### [Selected text]
________________________________________

I really appreciate that you brought this up Andrew!

I have been through every Java version transition since v1.0. I know the
challenges and pain points this decision might cause some developers. It
will most likely be an issue in enterprise environments where Java
runtimes can only change every couple of years.
 
Technology changes. Java 6 is no longer supported. That alone should be
the deciding factor for the project.


In my experience, the industry best practice is to support the most
current version and one previous. I actually really like what vert.x did
in requiring a Java 7 (or newer) right from the start.

Here is an idea for a potential transition plan:
jclouds 1.7.x -> Java 6+ (maintenance branch to support Java 6+)
jclouds 1.8.x -> Java 7+


In order to move jclouds forward, we need to drop support for Java 6. If
it were totally up to me, I would vote to jump right to Java 8, but that
is just my perspective. ;)

________________________________________

### [Word and item position data]
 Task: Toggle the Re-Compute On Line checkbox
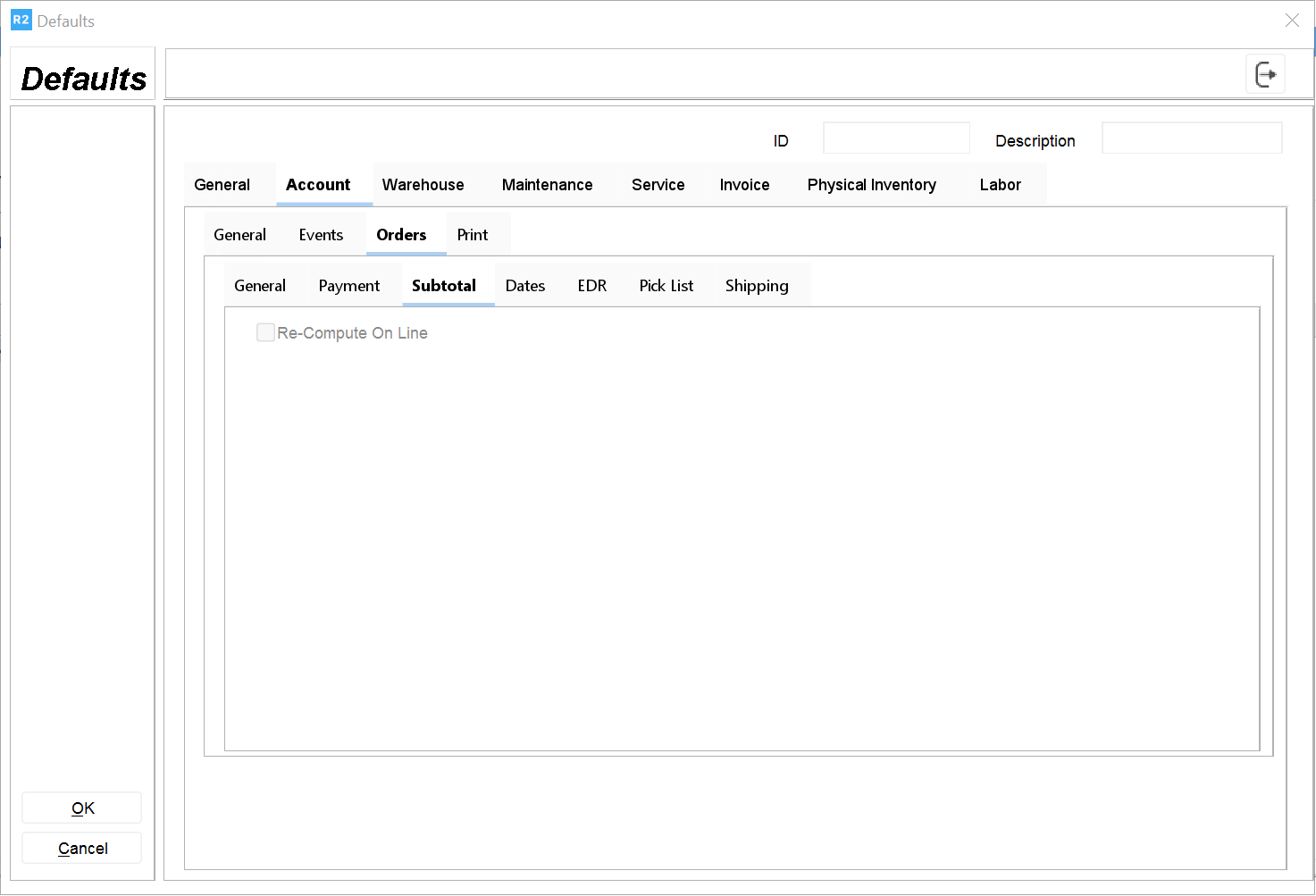pos(265,332)
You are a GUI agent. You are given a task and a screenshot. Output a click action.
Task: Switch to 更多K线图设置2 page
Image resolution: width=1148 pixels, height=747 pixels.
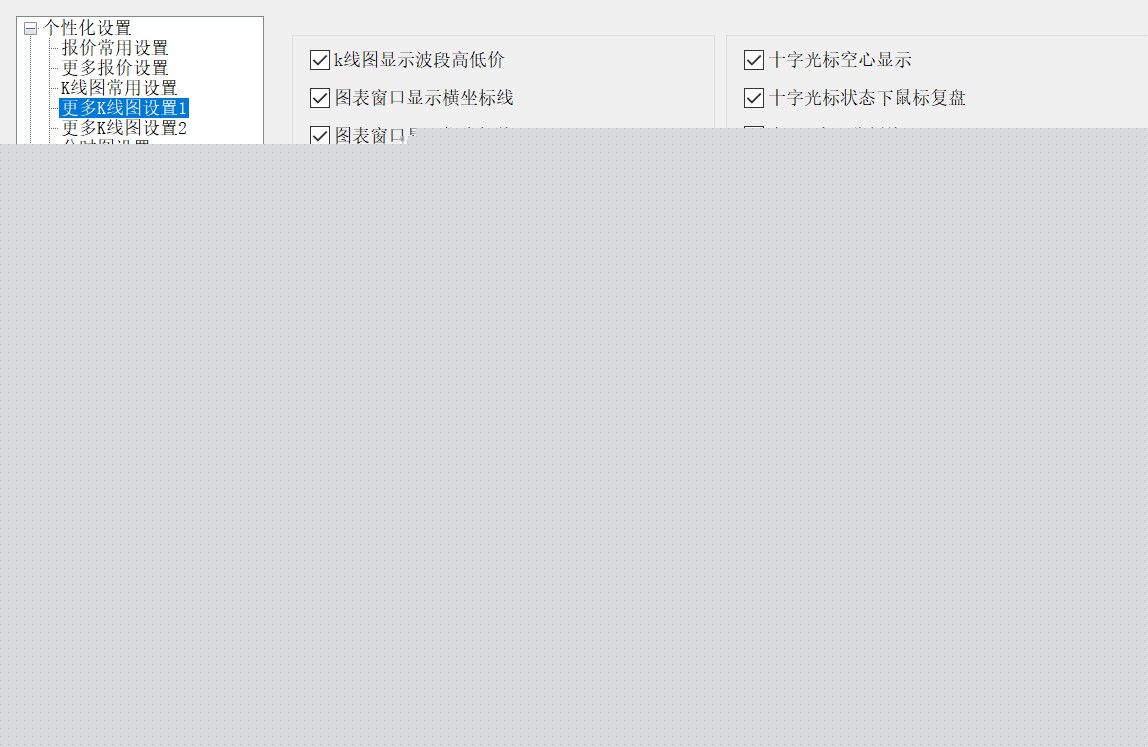point(124,127)
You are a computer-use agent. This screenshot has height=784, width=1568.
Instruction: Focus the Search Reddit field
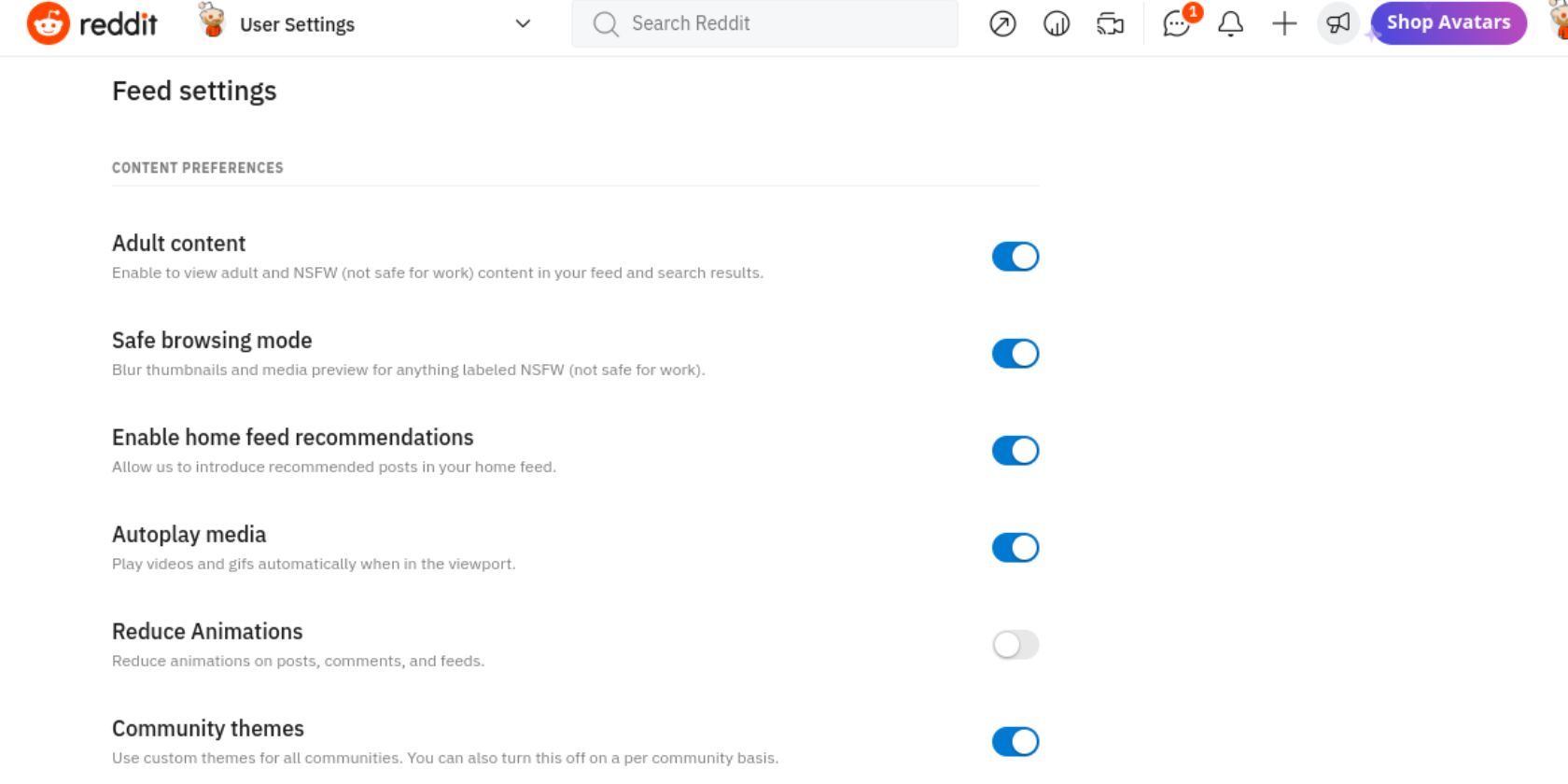point(765,23)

________________________________________

### [Required work]
• a. In the text about dropping Java 6 support, swap "best practice" for "common practice" and give the passage that opens with the words containing "In my experience, the" and closes with "from the start.".
• b. In the text about dropping Java 6 support, what does the writer describe as the industry best practice?
Rely only on the text about dropping Java 6 support.

### [Solutions to the tasks]
• a.
In my experience, the industry common practice is to support the most
current version and one previous. I actually really like what vert.x did
in requiring a Java 7 (or newer) right from the start.

• b. To support the most current version and one previous.